Guten Morgen, Ihr Lieben! Habt Ihr Lust auf einen gemütlichen Spaziergang zu unseren Hochbeeten? Wenn der Herbst sich langsam zurückzieht, zeigt sich die Natur noch einmal in einem ganz besonderen Gewand. Das bunte Laub leuchtet in warmen Braun- und Gelbtönen, während die letzten kräftigen Tomaten und die würzige Kapuzinerkresse stimmungsvoll die Beete färben. Der Wasserschlauch hängt noch unaugeräumt an der Wasserentnahmestelle und erinnert uns an die noch notwendigen Gartenarbeiten, die der Wintervorbereitung dienen.
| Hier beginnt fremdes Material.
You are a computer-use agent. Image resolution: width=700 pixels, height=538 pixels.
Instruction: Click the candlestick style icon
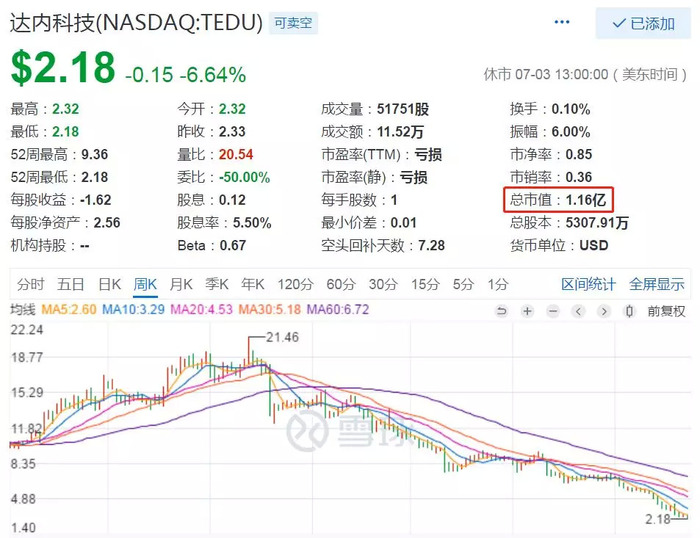(x=629, y=311)
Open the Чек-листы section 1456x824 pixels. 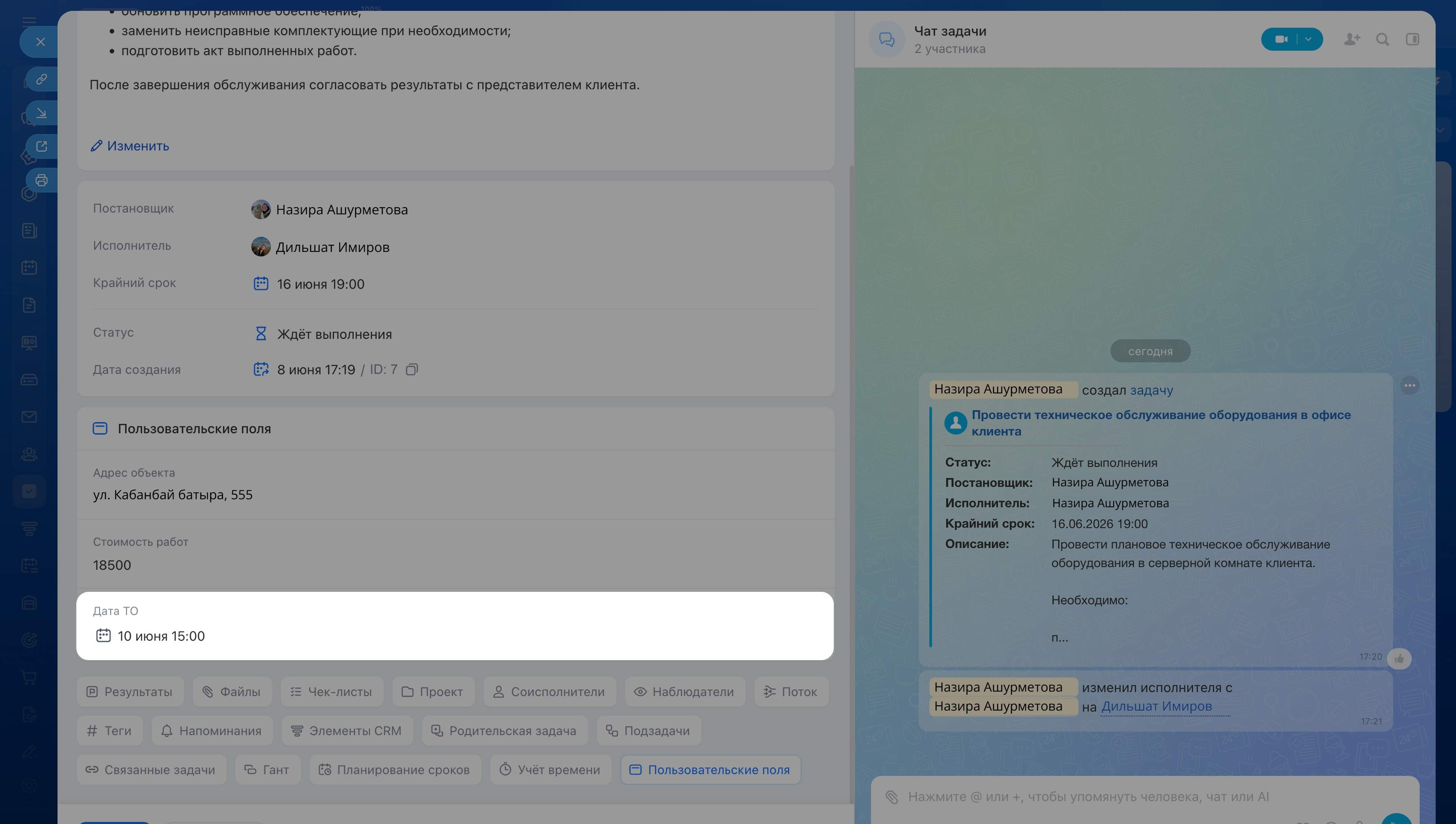pos(332,692)
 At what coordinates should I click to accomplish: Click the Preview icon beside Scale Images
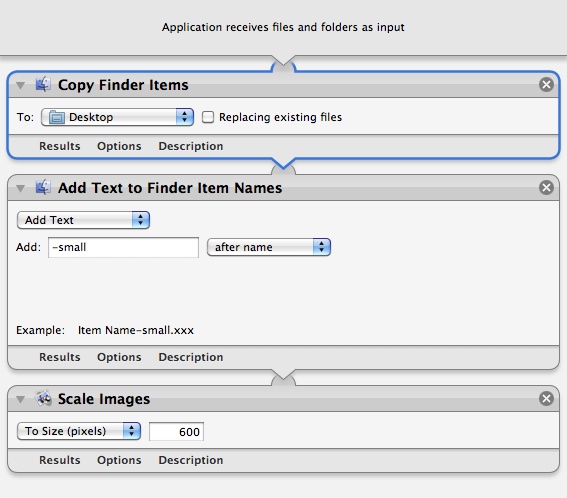[x=43, y=398]
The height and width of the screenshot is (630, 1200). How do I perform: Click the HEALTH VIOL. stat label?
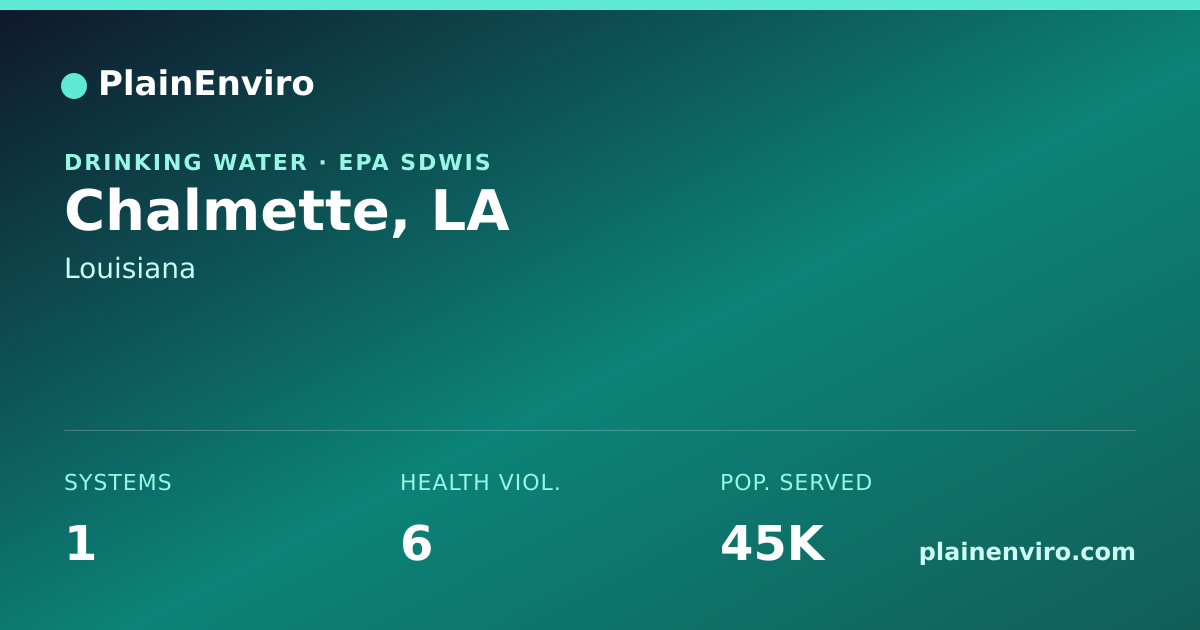[480, 483]
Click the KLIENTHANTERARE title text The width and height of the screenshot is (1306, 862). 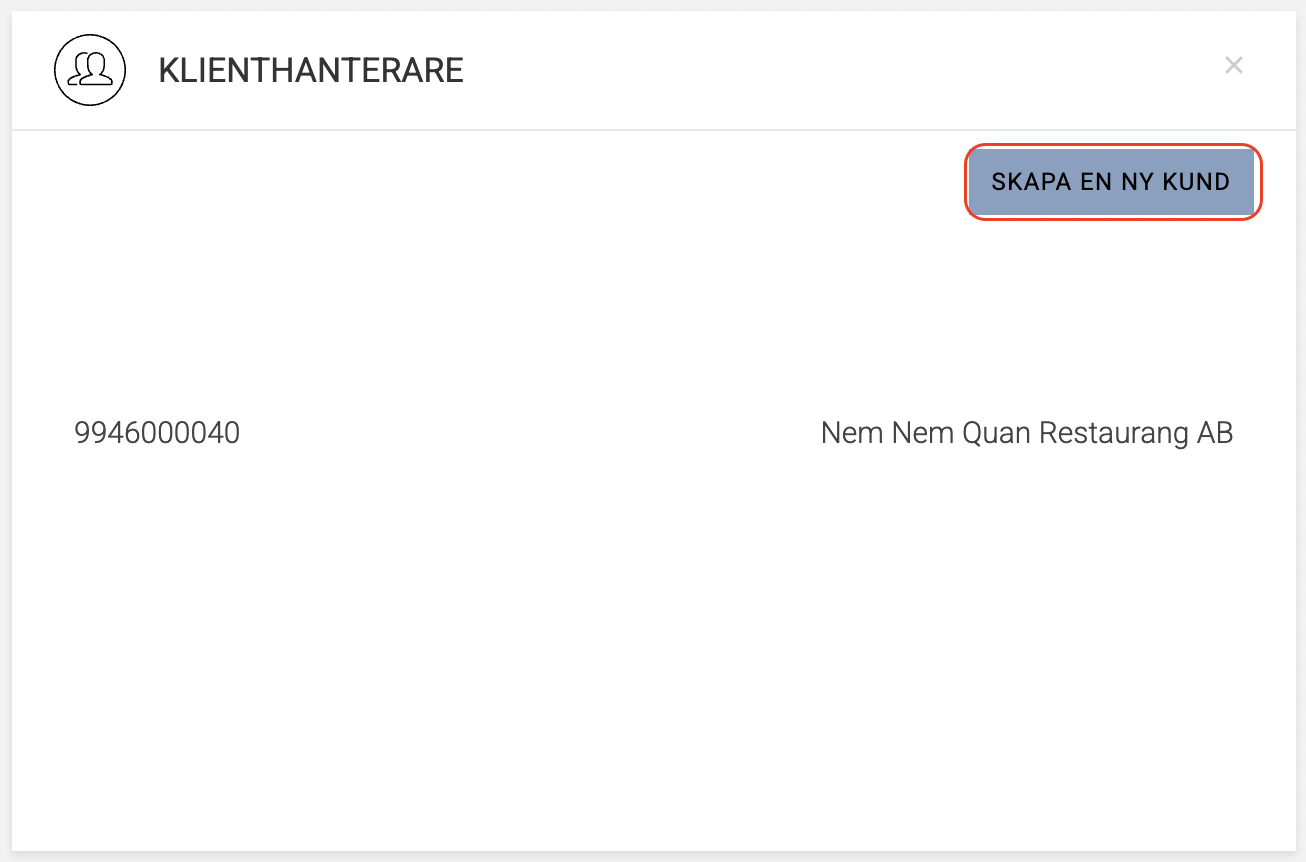tap(311, 70)
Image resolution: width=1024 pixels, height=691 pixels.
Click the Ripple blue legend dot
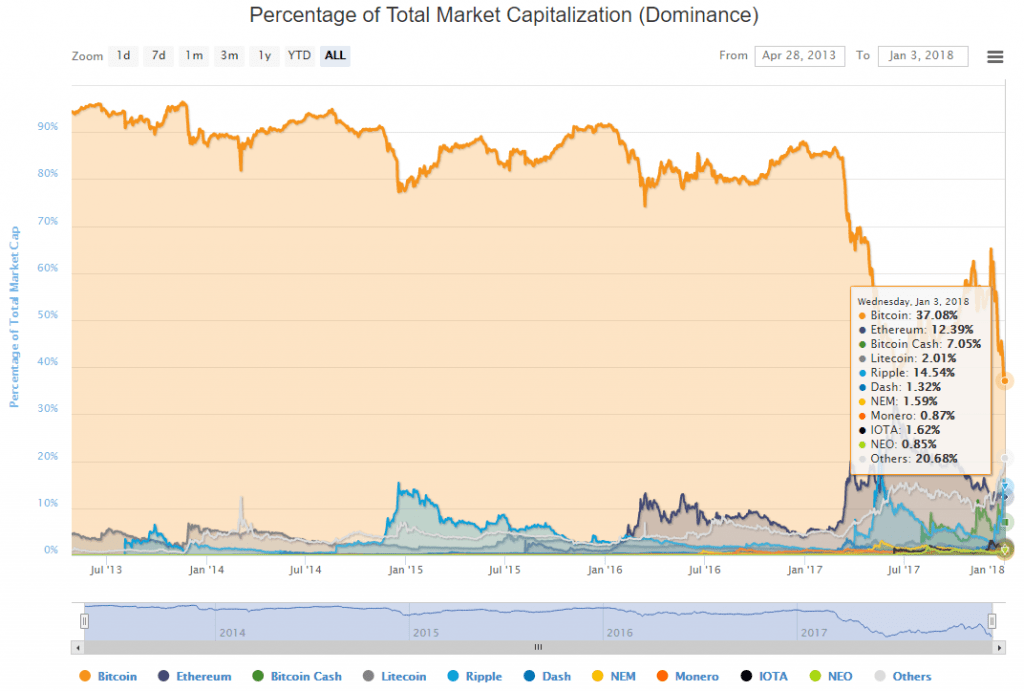(x=453, y=677)
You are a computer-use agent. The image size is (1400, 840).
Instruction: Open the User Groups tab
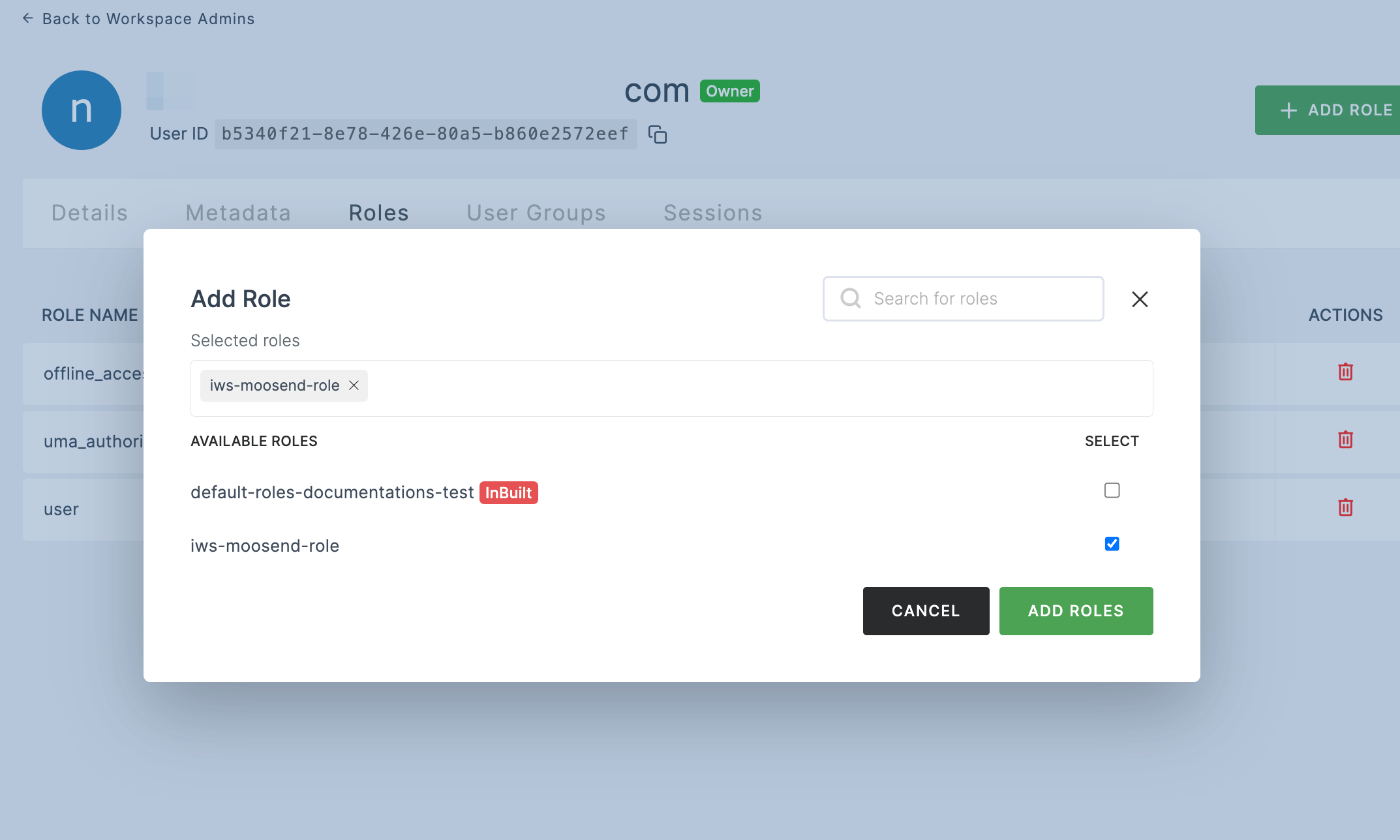click(x=536, y=213)
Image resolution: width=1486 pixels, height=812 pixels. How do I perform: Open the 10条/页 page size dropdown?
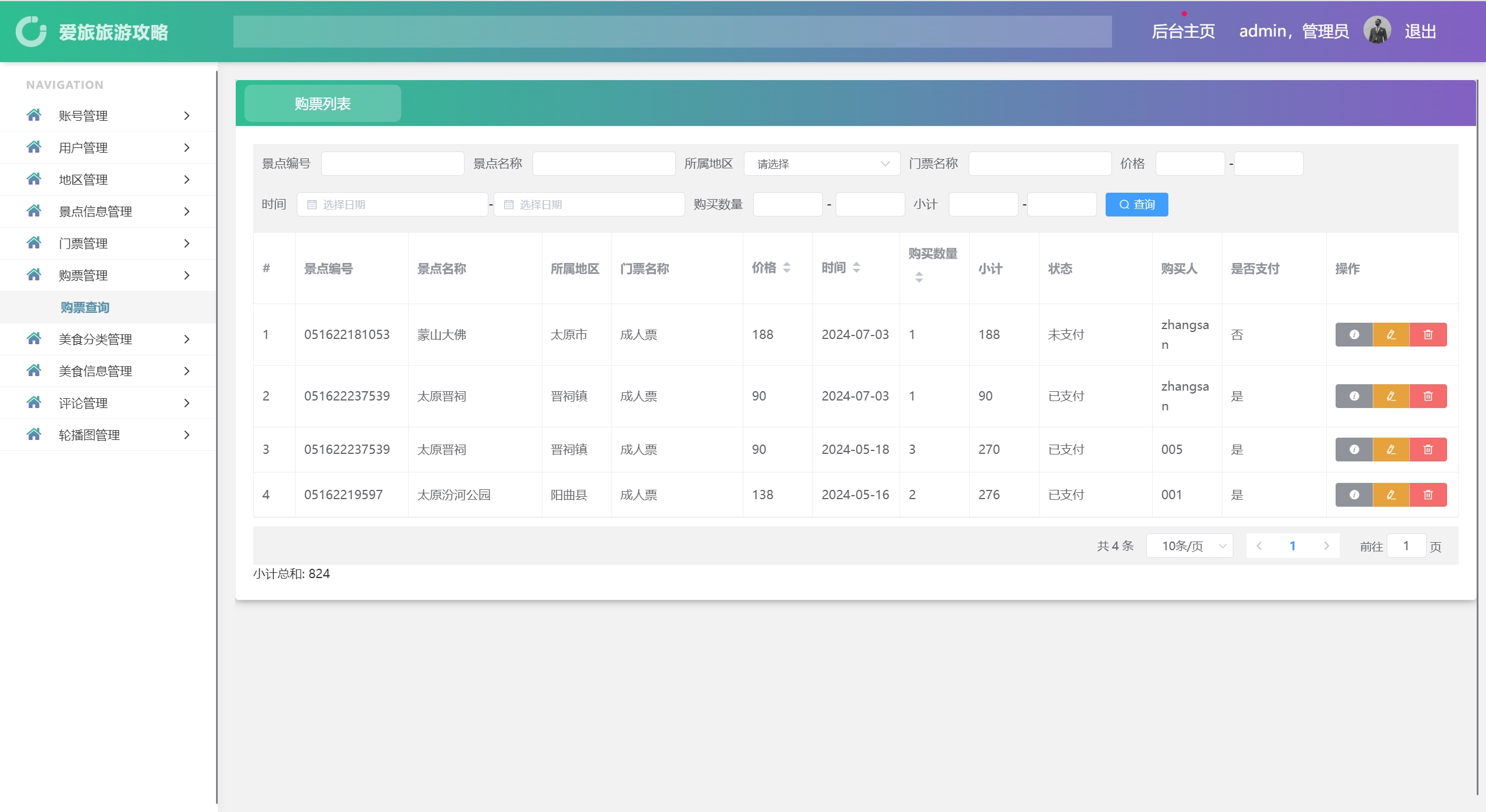point(1189,546)
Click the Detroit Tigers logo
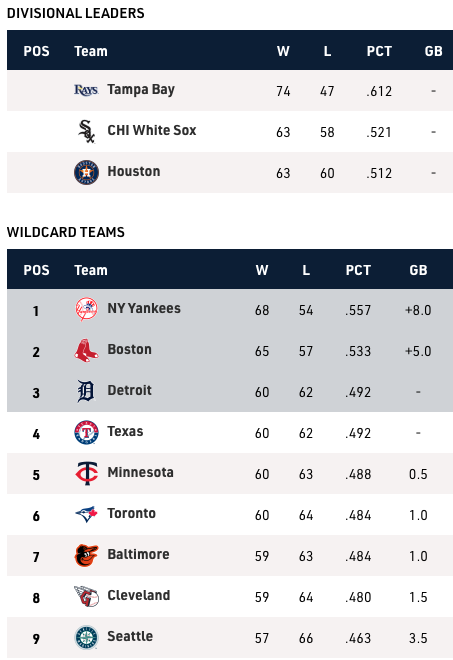The image size is (453, 660). (86, 391)
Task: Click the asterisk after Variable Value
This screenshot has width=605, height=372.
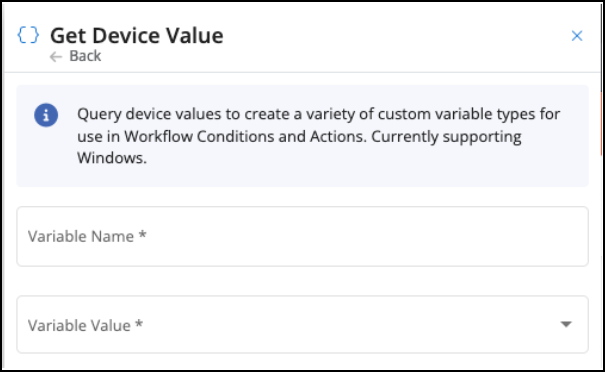Action: point(139,323)
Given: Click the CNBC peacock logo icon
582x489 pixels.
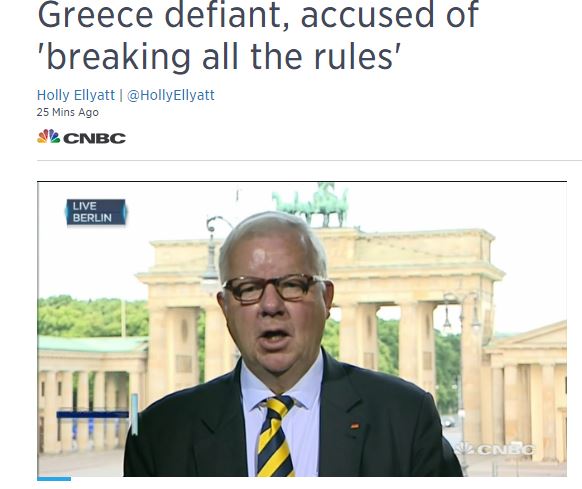Looking at the screenshot, I should (x=48, y=137).
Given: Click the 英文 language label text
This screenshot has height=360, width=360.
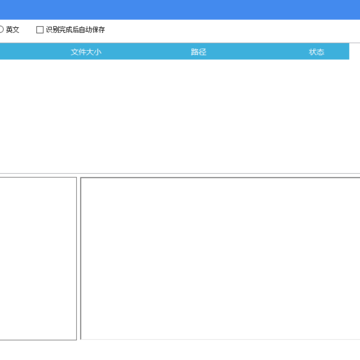Looking at the screenshot, I should tap(13, 30).
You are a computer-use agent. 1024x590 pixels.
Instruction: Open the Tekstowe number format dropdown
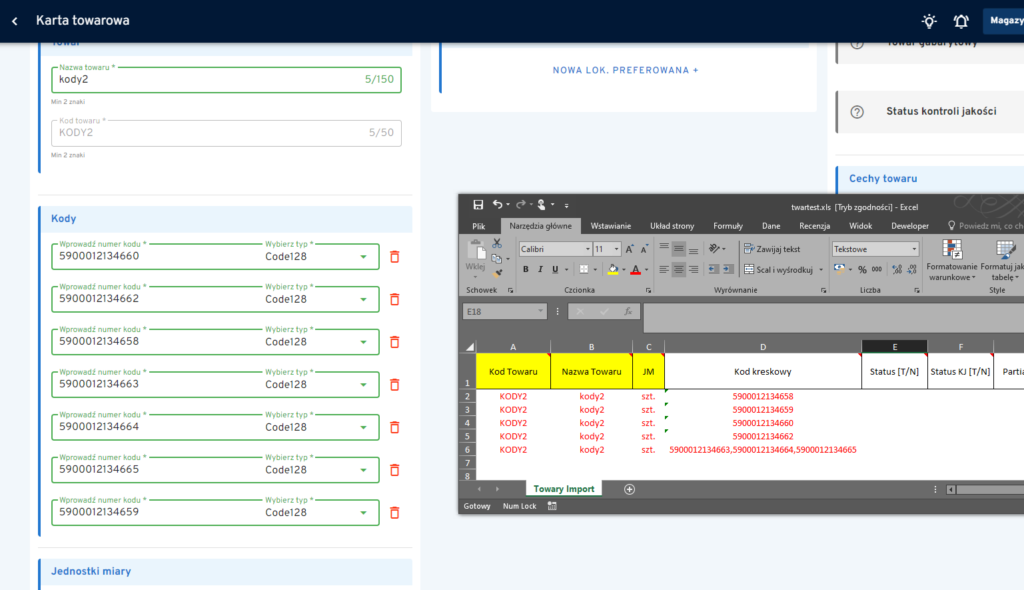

Die orangeroten Kürbisse setzen leuchtende Akzente und erfreuen nicht nur das Auge, sondern auch meinen Göttergatten, der sich über die prächtigen roten Peperoni besonders freut: ein kleines Feuer im Garten, das die Atmosphäre der kommenden kalten Tage vertreibt. Die Hühner, die wir nun wegen der aktuellen Stallpflicht aufgrund der Vogelgrippe besonders schützen, lassen es sich drinnen im Stall gut gehen, auch wenn ihr fröhliches Gackern und Scharren hier im Garten sehr fehlt. Und trotzdem - spürt Ihr auch diese ruhige Kraft, die im Garten jetzt wohnt? Die Stille, die nur vom Rascheln der Blätter und dem sanften Klang der Natur unterbrochen wird? Ein Garten im November lädt uns ein, innezuhalten, zu beobachten und die letzten Farben des Jahres aufzusaugen, bevor der Winter ihn sanft zur Ruhe bittet.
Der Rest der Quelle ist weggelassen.